Seratus ribu Orphan Rug dibantu oleh Near East Relief, sebuah organisasi bantuan yang dipimpin Amerika. Sebuah panti asuhan yang dikelola oleh Near East Relief di Ghazir, Lebanon, menampung banyak Orphan Rug piatu seperti itu. Pada awal 1920-an, sebagai tanda penghargaan atas Bantuan Timur Dekat yang telah melindungi mereka, empat ratus gadis yatim piatu menenun Permadani selama 18 bulan. Itu dimaksudkan sebagai hadiah ke Amerika Serikat, dan secara resmi diberikan kepada Presiden Calvin Coolidge pada tanggal 4 Desember 1925. Sebuah label di bagian belakang permadani berbunyi, “Dalam Aturan Emas, Terima Kasih untuk Coolidge”.

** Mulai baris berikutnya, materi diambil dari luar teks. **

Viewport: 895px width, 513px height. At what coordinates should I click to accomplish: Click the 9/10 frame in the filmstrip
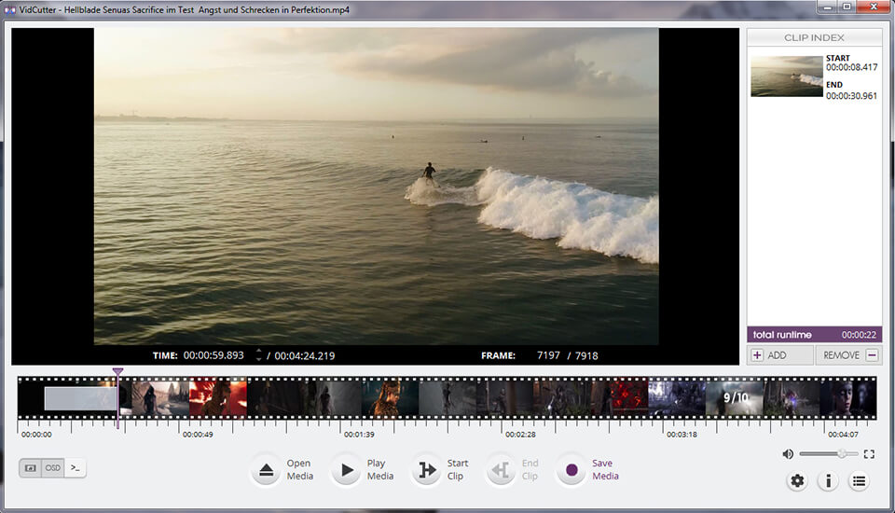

Baca Juga : V&A Iran Menjadi Bukti Nyata Dari Budaya di Negaranya

Ini mengacu pada kampanye “Aturan Emas”: setiap tahun, pada hari Minggu pertama di bulan Desember, orang-orang di Amerika Serikat diminta untuk hanya makan satu hidangan dan menyumbangkan uang yang disimpan untuk Bantuan Timur Dekat. Karunia permadani menerima cakupan nasional. Coolidge berkomentar dalam sebuah surat kepada Wakil Presiden Near East Relief, “Permadani memiliki tempat terhormat di Gedung Putih di mana ia akan menjadi simbol niat baik setiap hari di bumi”.

Coolidge memajang permadani di Ruang Biru Gedung Putih. Setelah masa kepresidenannya berakhir pada tahun 1929, Permadani itu dibawa ke rumahnya di Northampton, Massachusetts. Permadani diletakkan di ruang tamu rumahnya sampai kematiannya pada tahun 1933, setelah itu Nyonya Coolidge menyimpan permadani di rumahnya di Northampton sampai kematiannya pada tahun 1957. Setelah periode penyimpanan, keluarga Coolidge mengembalikan Permadani ke White House pada tahun 1982, di mana ditempatkan di gudang, bukan dipajang di depan umum.